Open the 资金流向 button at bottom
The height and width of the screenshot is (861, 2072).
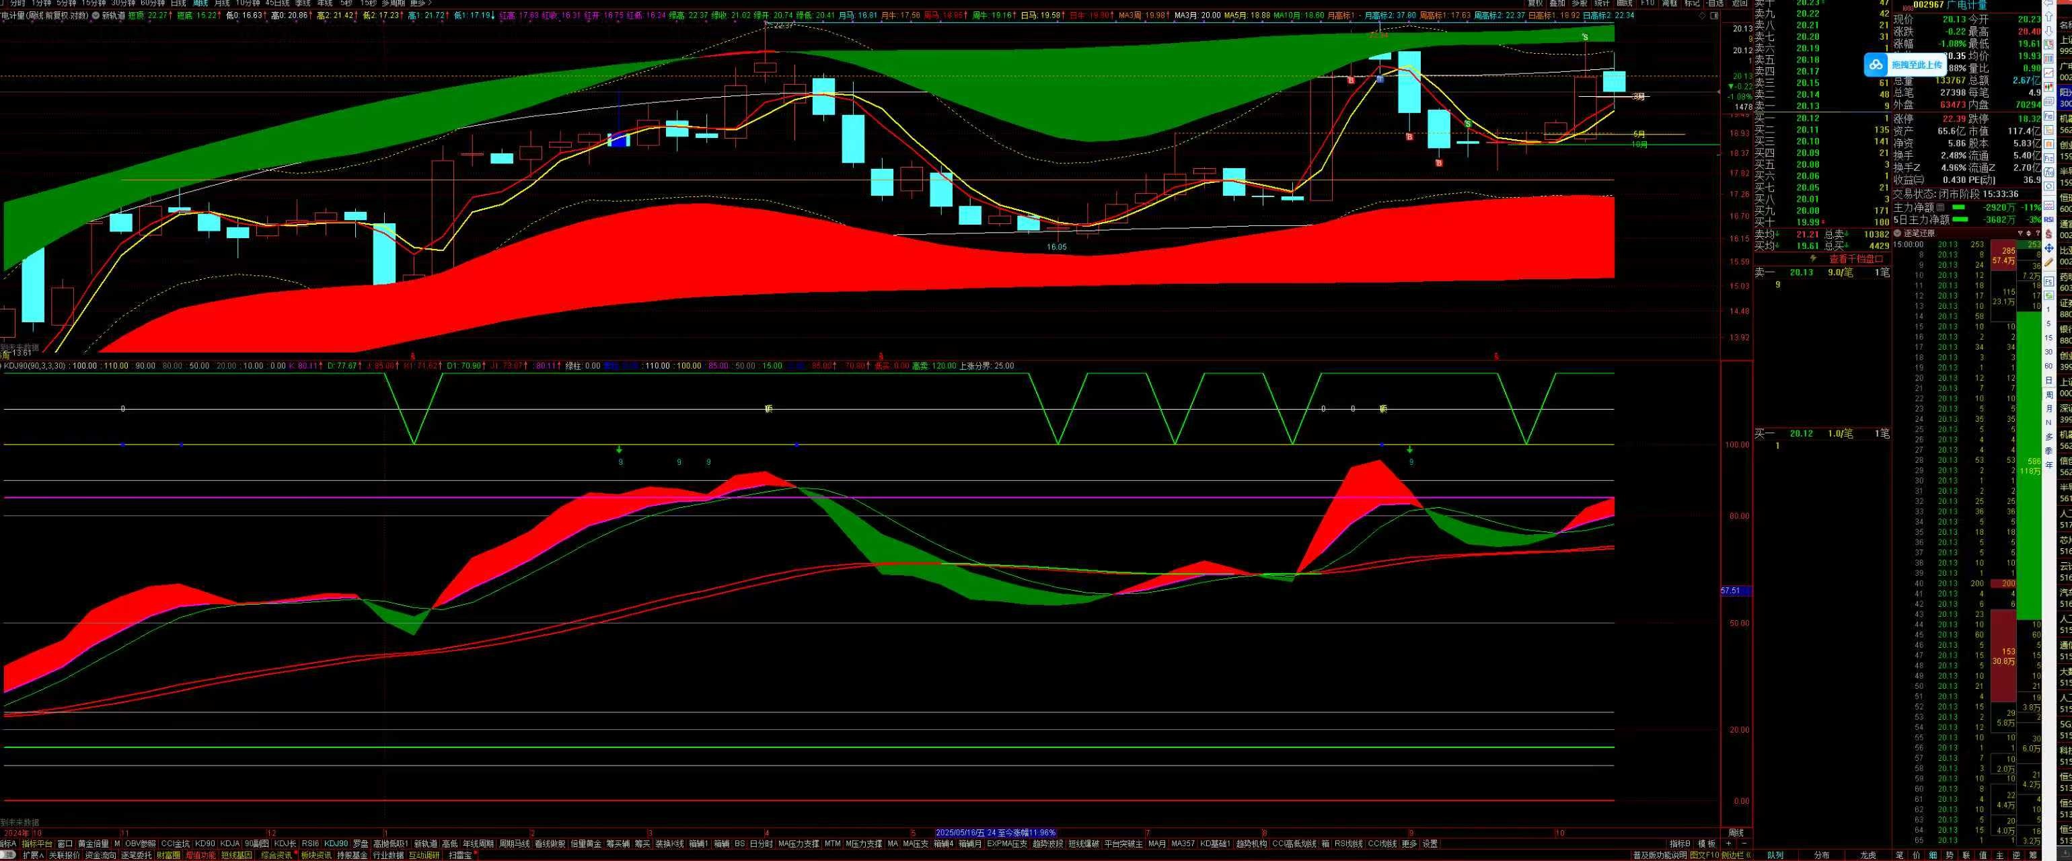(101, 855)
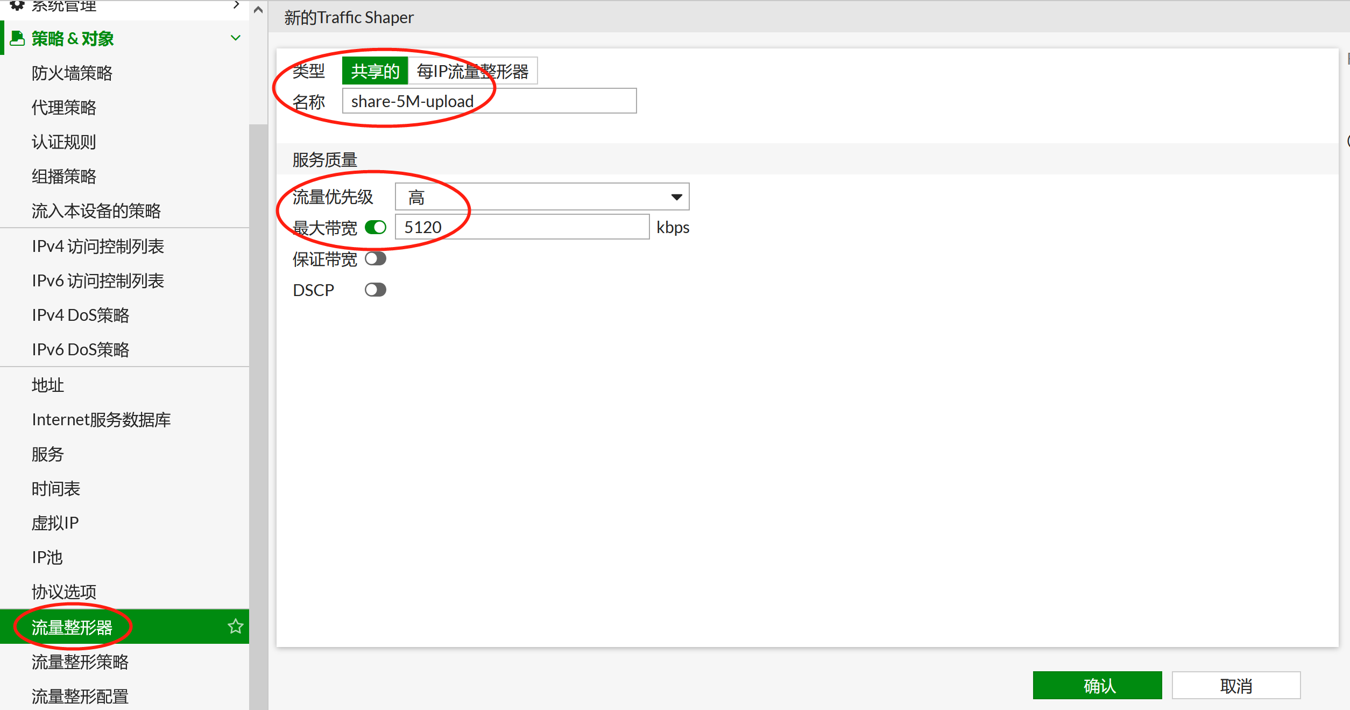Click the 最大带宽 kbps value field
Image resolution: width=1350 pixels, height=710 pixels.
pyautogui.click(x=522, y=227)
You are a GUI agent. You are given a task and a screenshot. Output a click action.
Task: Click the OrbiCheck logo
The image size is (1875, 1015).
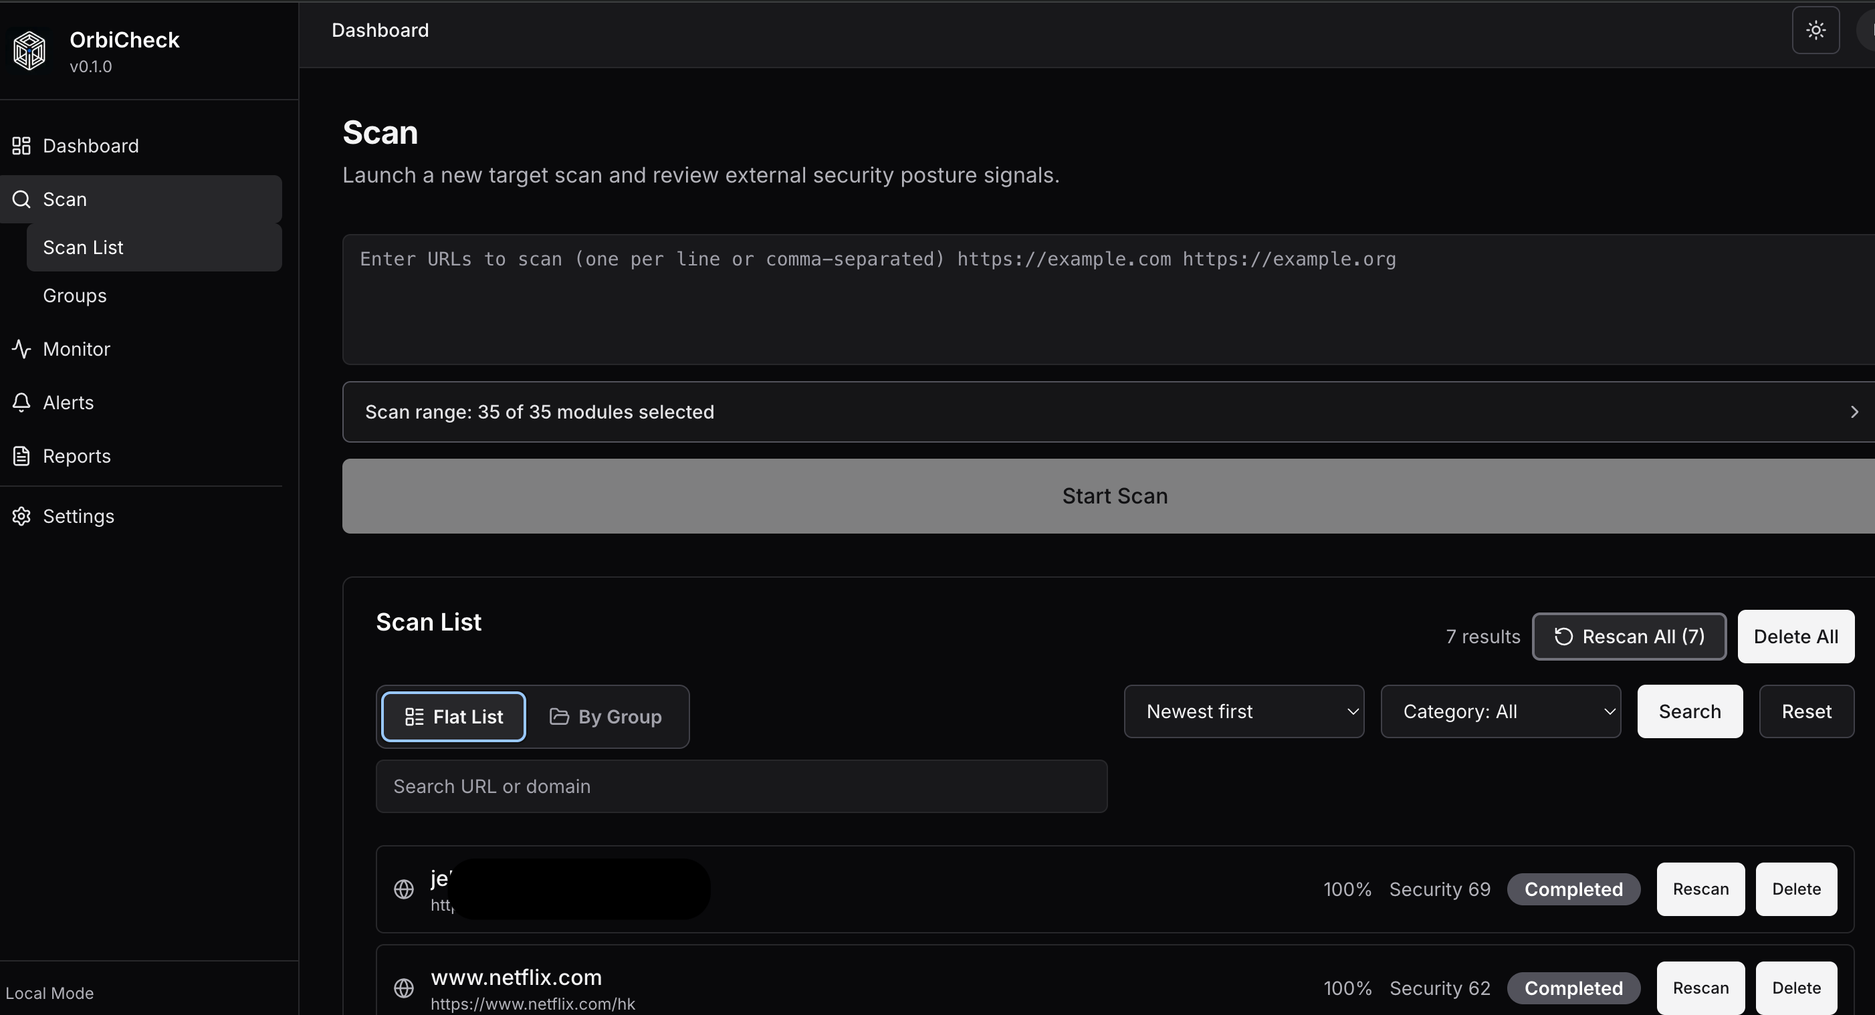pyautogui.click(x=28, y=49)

--- PROBLEM DETAILS ---
Repeat each line of the material exactly, and drop any image it carries.

--- REPLY ---
Open the 资金流向 button at bottom
The height and width of the screenshot is (861, 2072).
(101, 855)
Click the 最大带宽 kbps value field
Image resolution: width=1350 pixels, height=710 pixels.
pyautogui.click(x=522, y=227)
You are a GUI agent. You are given a task and a screenshot. Output a click action.
Task: Click the OrbiCheck logo
The image size is (1875, 1015).
pyautogui.click(x=28, y=49)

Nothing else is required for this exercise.